» What is expected:
Using the data that follows, output only the lines from the line with "The image size is (195, 120)." up to and including the line with "Screen dimensions: 353x364", exactly, leaving pictures aside.

(Screenshot grounding data)
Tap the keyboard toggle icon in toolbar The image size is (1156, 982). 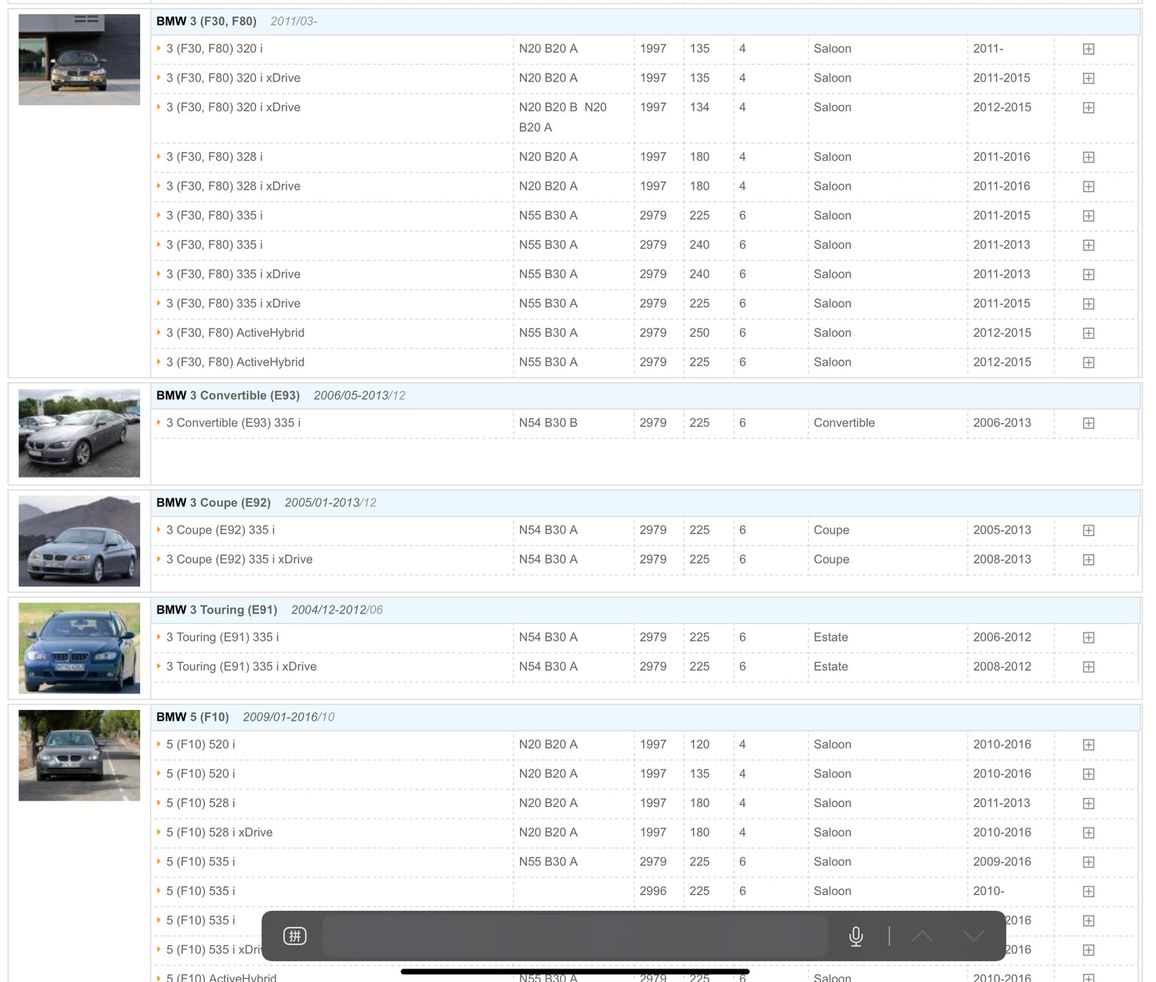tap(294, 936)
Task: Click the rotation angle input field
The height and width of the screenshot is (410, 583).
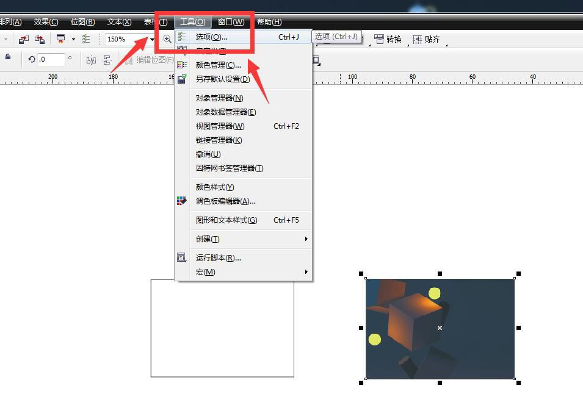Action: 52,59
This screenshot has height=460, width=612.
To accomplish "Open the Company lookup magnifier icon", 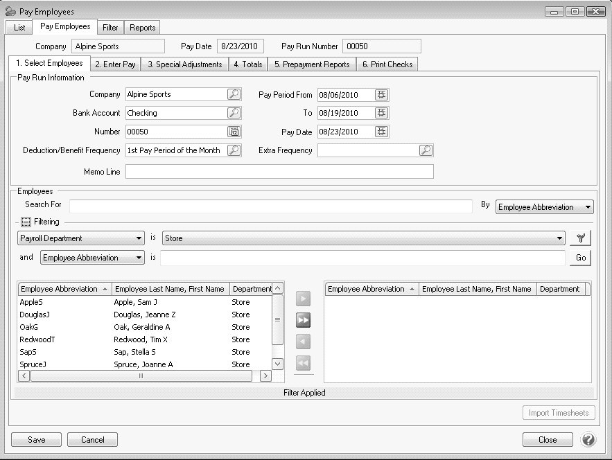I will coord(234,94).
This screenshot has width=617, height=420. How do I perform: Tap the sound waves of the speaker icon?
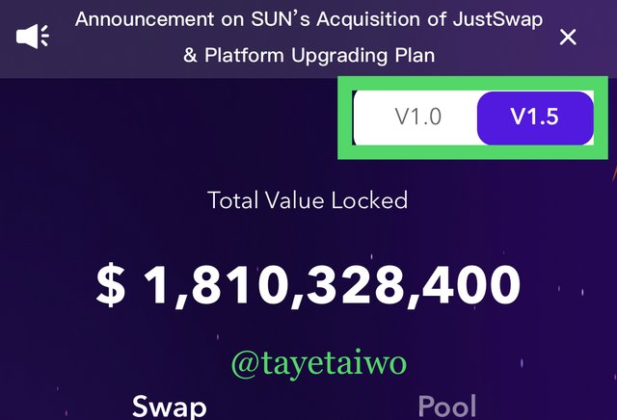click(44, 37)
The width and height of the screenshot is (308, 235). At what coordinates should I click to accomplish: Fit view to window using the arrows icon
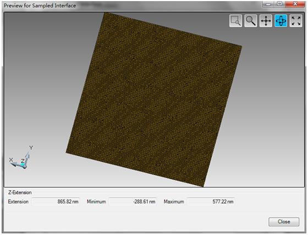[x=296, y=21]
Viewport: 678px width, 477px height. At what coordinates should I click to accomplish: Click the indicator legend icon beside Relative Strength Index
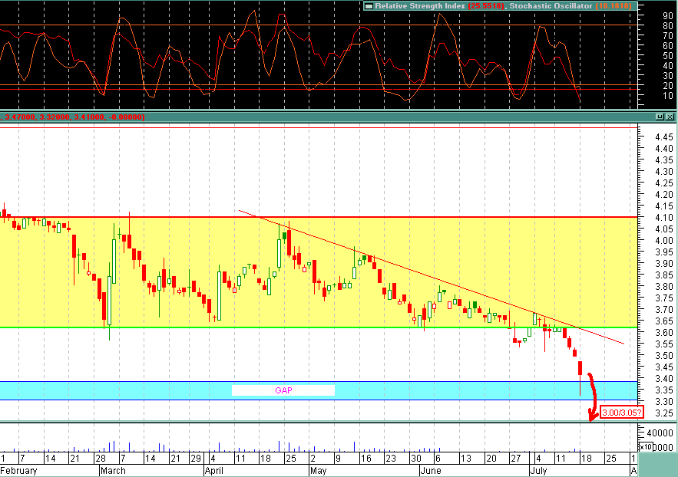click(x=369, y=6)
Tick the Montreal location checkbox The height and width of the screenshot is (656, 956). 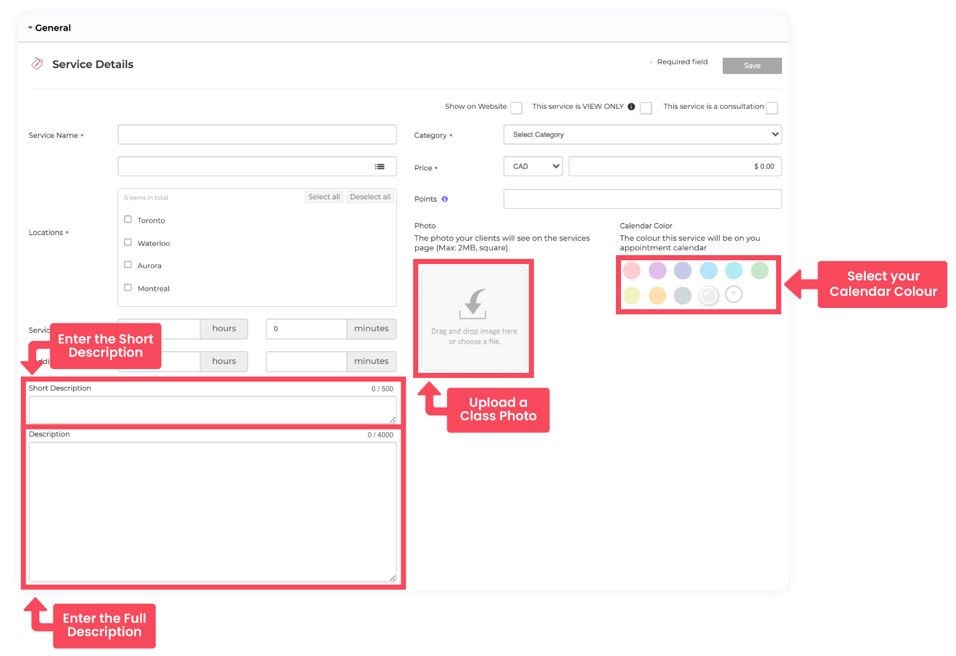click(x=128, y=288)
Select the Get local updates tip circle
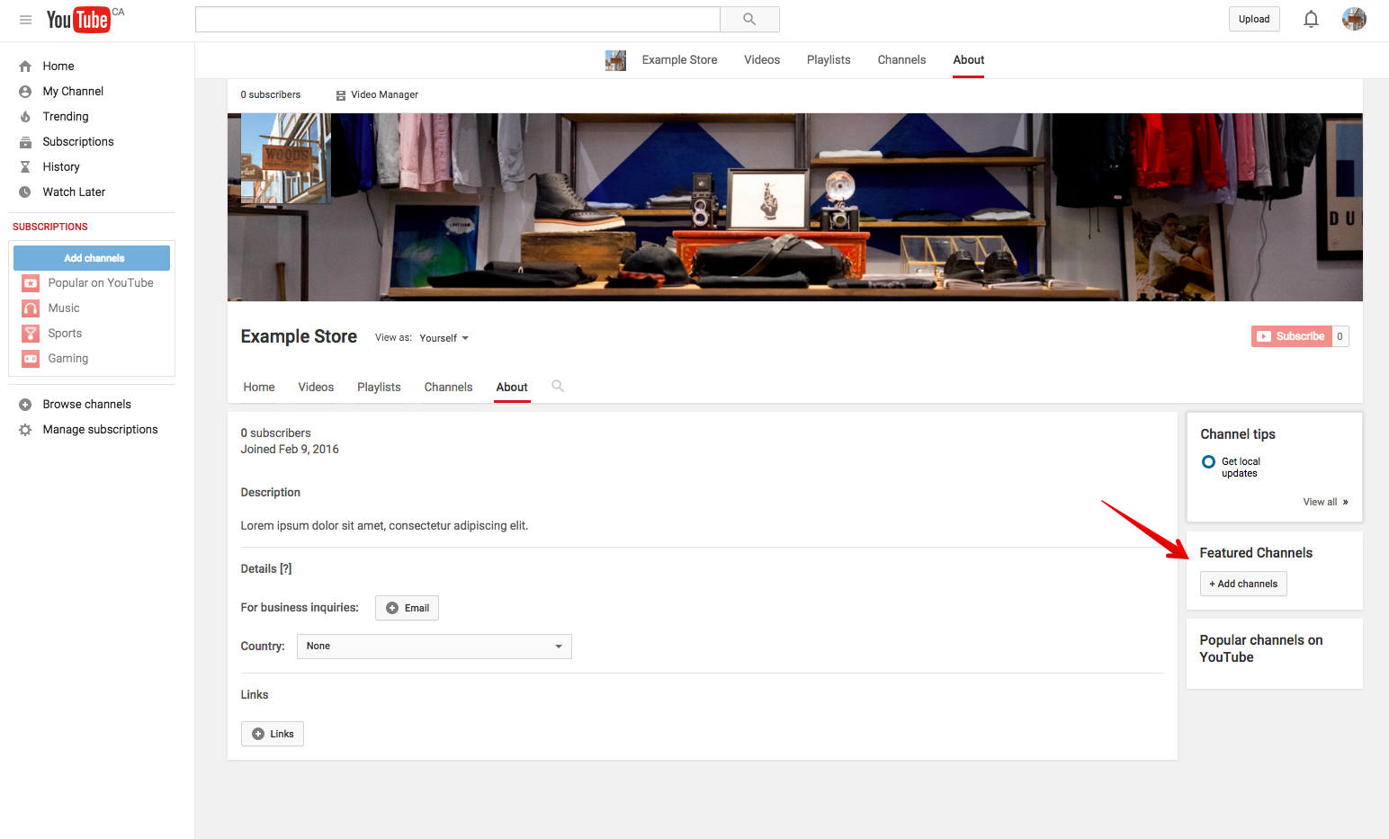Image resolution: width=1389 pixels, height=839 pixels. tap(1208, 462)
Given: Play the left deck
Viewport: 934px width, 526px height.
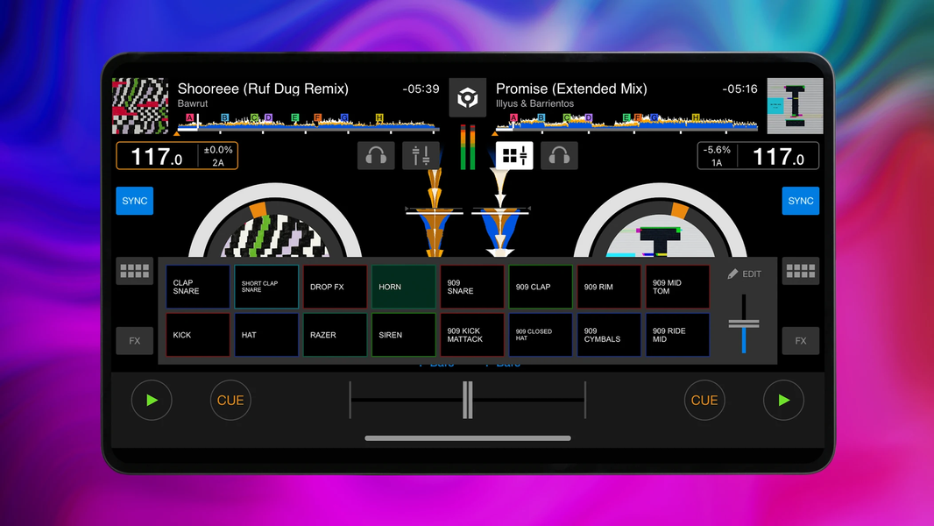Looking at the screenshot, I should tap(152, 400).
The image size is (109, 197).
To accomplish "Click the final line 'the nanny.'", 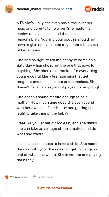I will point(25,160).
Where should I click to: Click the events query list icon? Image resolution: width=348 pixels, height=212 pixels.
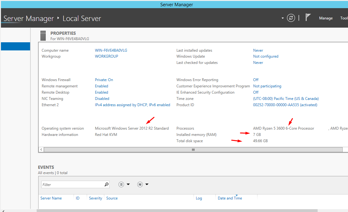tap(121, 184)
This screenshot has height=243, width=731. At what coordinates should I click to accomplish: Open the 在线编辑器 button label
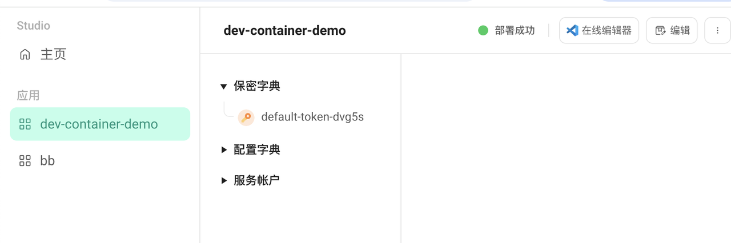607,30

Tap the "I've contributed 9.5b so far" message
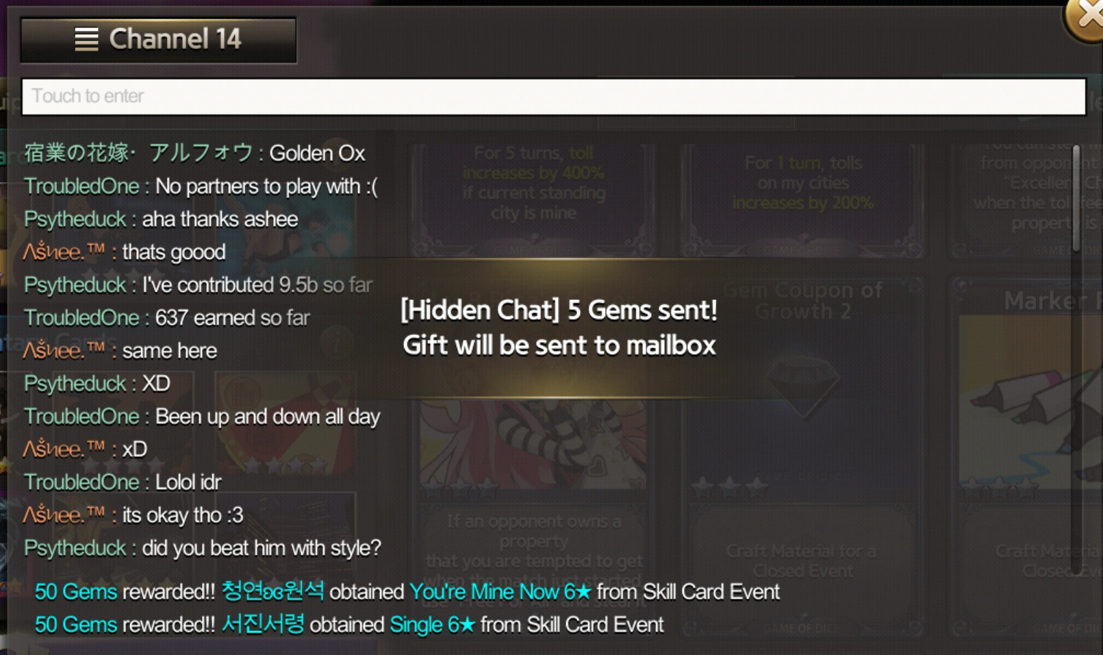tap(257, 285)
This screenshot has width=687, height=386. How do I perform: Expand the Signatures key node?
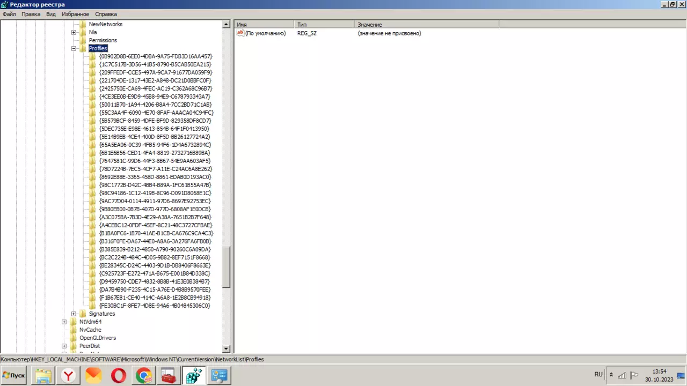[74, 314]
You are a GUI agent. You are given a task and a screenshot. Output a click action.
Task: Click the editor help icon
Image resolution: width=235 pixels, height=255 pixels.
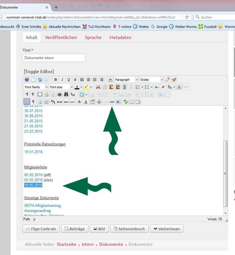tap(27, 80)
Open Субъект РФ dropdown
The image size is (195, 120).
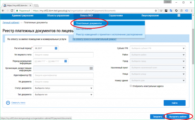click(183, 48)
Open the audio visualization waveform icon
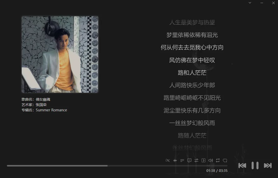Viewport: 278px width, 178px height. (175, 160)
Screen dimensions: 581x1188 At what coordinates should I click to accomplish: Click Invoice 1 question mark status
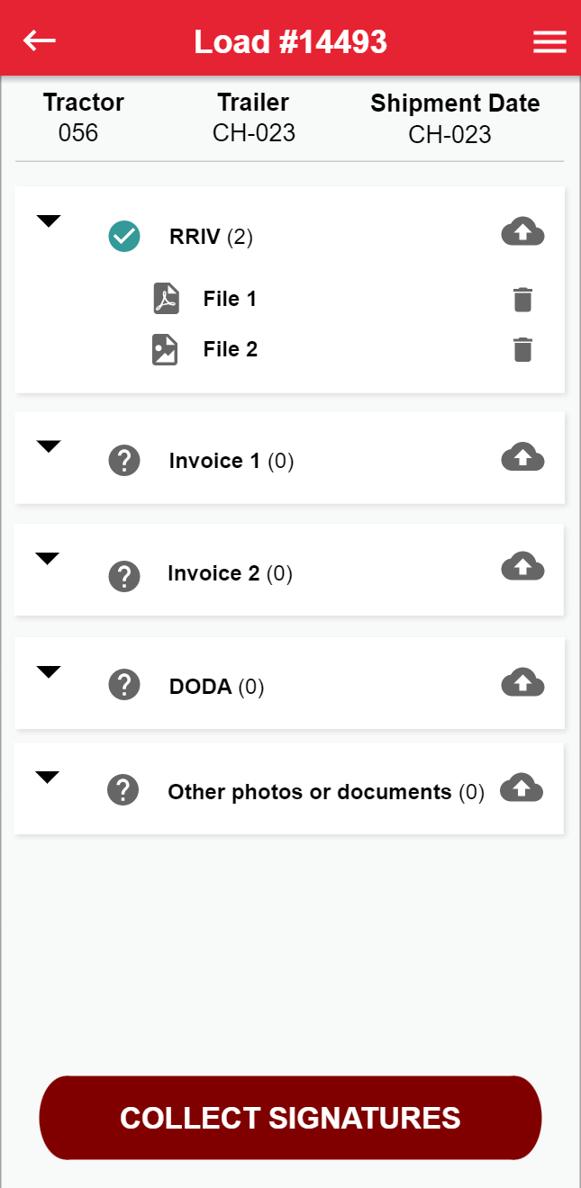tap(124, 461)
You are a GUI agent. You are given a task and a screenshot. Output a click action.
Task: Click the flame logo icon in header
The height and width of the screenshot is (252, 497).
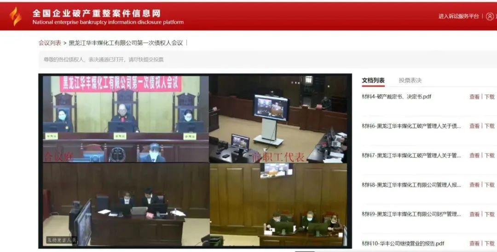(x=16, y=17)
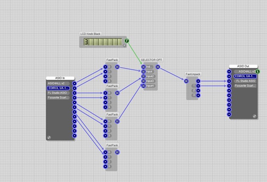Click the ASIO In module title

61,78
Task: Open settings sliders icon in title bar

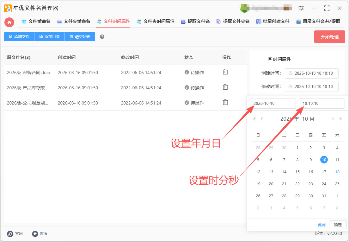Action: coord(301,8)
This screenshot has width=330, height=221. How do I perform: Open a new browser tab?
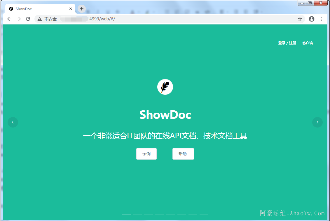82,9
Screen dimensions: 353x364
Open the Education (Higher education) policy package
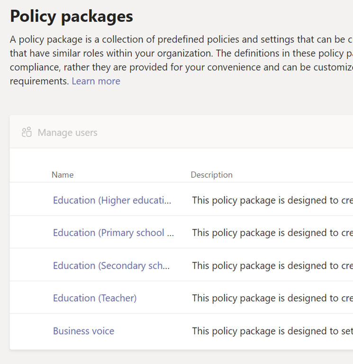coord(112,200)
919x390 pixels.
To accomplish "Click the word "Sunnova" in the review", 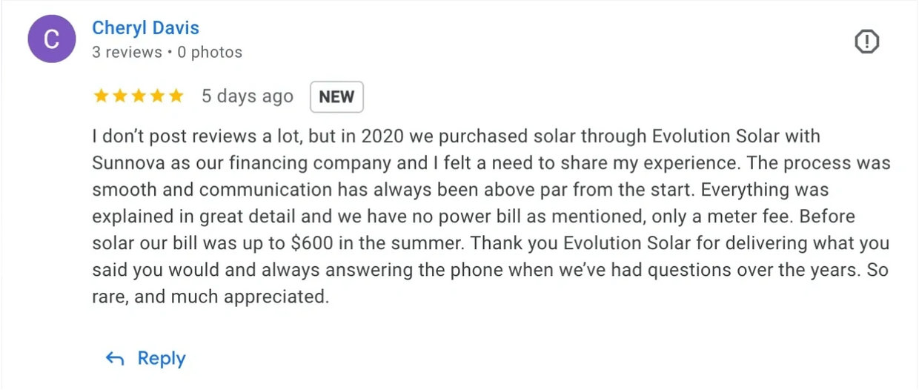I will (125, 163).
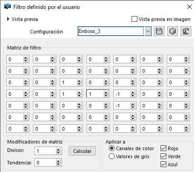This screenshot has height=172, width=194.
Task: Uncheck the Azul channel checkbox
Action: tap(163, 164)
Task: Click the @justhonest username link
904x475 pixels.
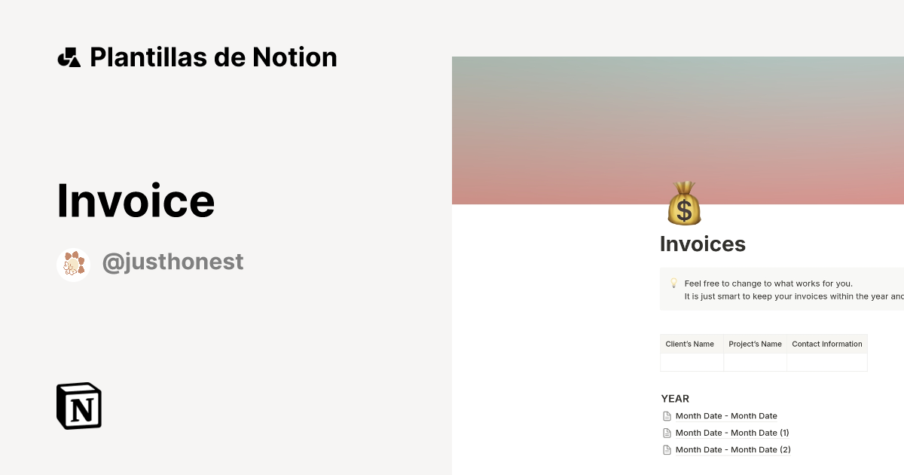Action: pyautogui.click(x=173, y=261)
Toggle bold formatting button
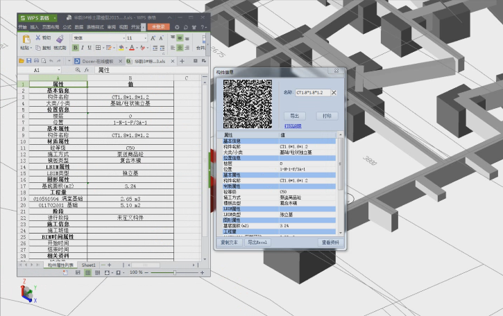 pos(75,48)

» Answer box:
The image size is (195, 120).
click(183, 48)
Open the audio visualization waveform icon
Viewport: 278px width, 178px height. (175, 160)
Screen dimensions: 581x1188 At what coordinates should I click to accomplish: Click Invoice 1 question mark status
tap(124, 461)
You are a GUI agent. You are given a task and a screenshot. Output a click action.
Task: Click the flame logo icon in header
The height and width of the screenshot is (252, 497).
(x=16, y=17)
Click the ASIO In module title

61,78
Task: Open settings sliders icon in title bar

Action: coord(301,8)
This screenshot has width=330, height=221. How do I perform: Open a new browser tab?
82,9
Screen dimensions: 353x364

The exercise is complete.